Uniformity clauses, they argue, were designed to ensure that public schools possessed certain minimum characteristics, not to impose a limit on the “educational innovation and creativity” of legislators in executing their constitutional duties. “If a state chooses to go above and beyond that constitutional requirement, a uniformity provision should not be a bar.

There's yet another problem here-- the assumption that choice is somehow "above and beyond" the public system. But research has shown pretty conclusively that vouchers are mostly "below and behind" in their results for students. Nor have choice programs involved any notable innovation or creativity other than finding ways to pander to agenda that, as with those segregation academies, have little to do with education and lots to do with bias and culture wars. 

The Pircs offer one last point-- no system should preclude parents educating their child outside of the government system, and they try to assuage the fears of those choice opponents on the far right who see such programs as extending the power of the government.

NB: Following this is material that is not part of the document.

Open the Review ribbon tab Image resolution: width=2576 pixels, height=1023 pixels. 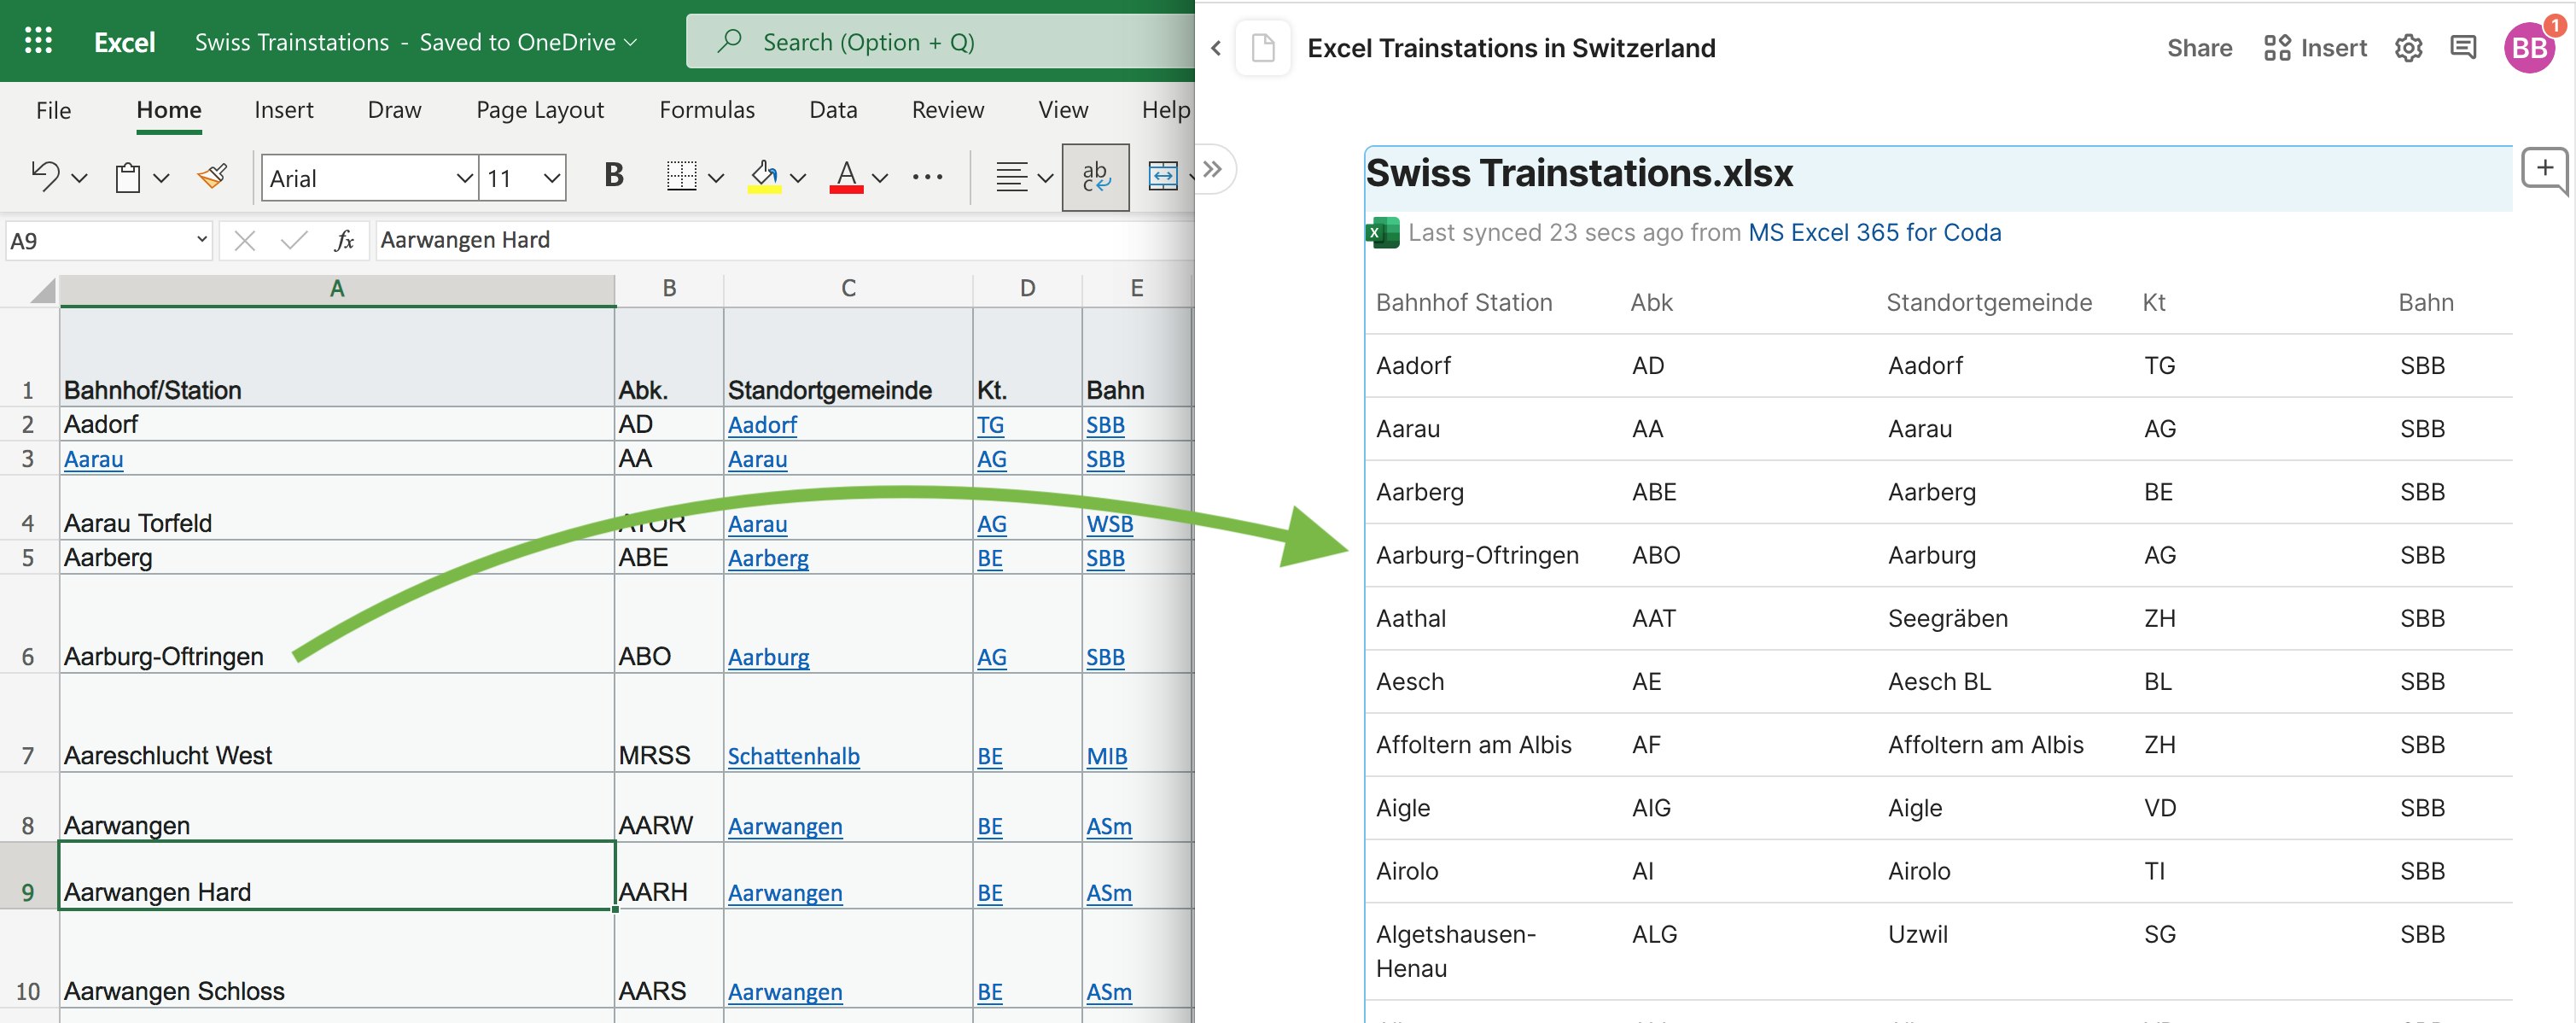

Do it right and that shouldn't be a problem, say the Pircs, who, I'll remind you, are fresh out of a lifelong education in strictly private Christian environments and so can more easily imagine havens walled off from the government, yet somehow fed with taxpayer dollars for which taxpayers don't want accountability. 

It's a tiny piece in a backwater journal, but we'll see if yet another argument for funneling taxpayer dollars to private institutions has legs.